Directions for this task: Transcribe exactly, leaving out pictures, the lines from the one that holds "This screenshot has width=650, height=547." through the end of the data below, including both end lines and no others.

Input data:
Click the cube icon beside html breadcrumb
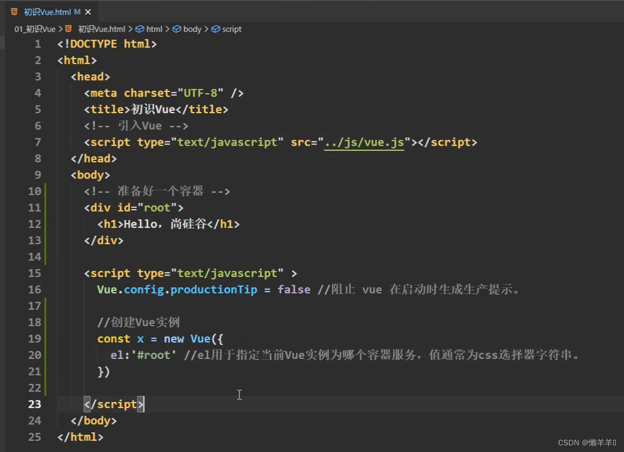Viewport: 624px width, 452px height. click(140, 29)
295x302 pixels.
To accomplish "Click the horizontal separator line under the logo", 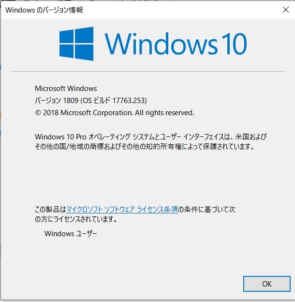I will (x=148, y=72).
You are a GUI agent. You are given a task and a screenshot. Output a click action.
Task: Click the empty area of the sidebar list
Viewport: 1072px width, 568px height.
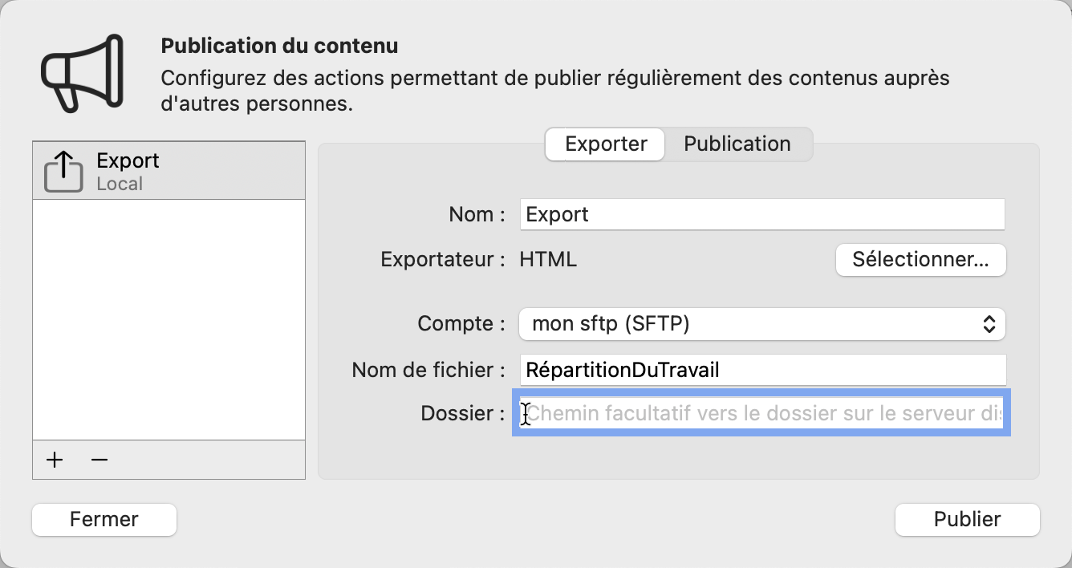coord(169,321)
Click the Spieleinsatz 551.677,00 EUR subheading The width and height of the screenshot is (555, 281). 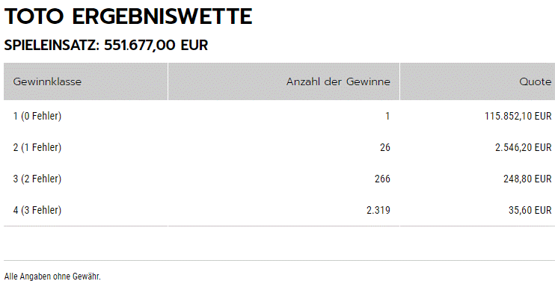[x=105, y=46]
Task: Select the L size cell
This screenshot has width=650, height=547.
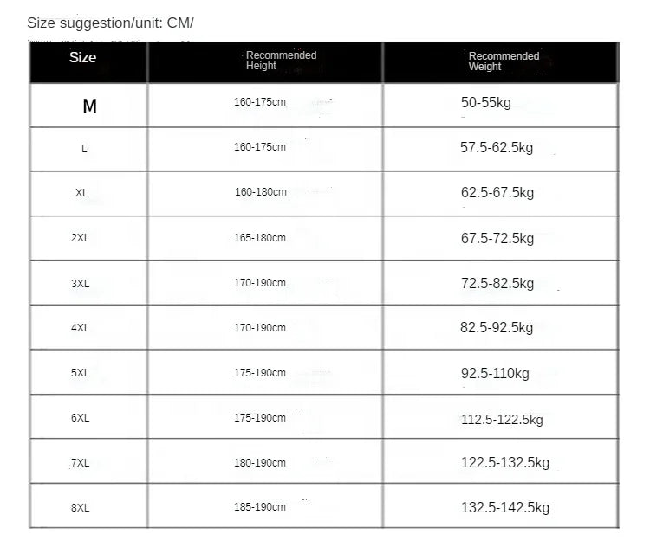Action: (84, 149)
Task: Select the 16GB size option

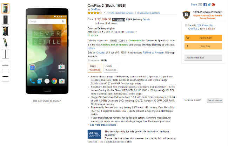Action: [95, 68]
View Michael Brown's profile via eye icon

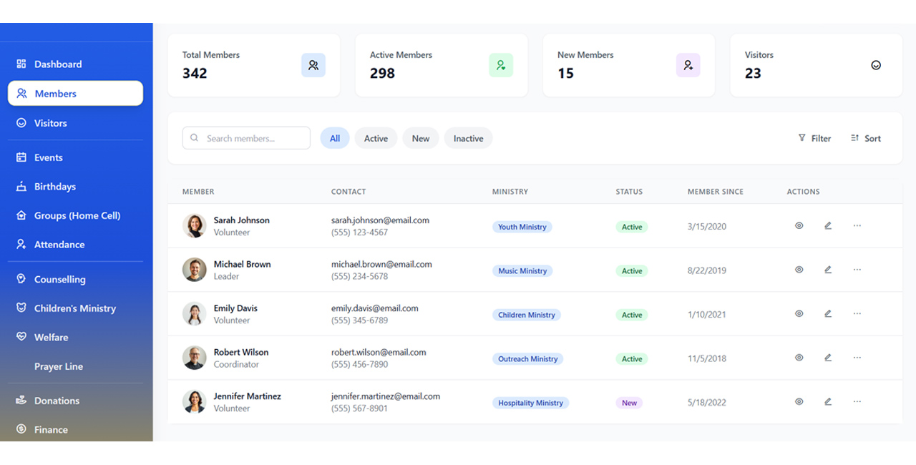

Solution for this problem:
This screenshot has width=650, height=547.
Action: (84, 149)
Task: Select the 16GB size option

Action: [95, 68]
View Michael Brown's profile via eye icon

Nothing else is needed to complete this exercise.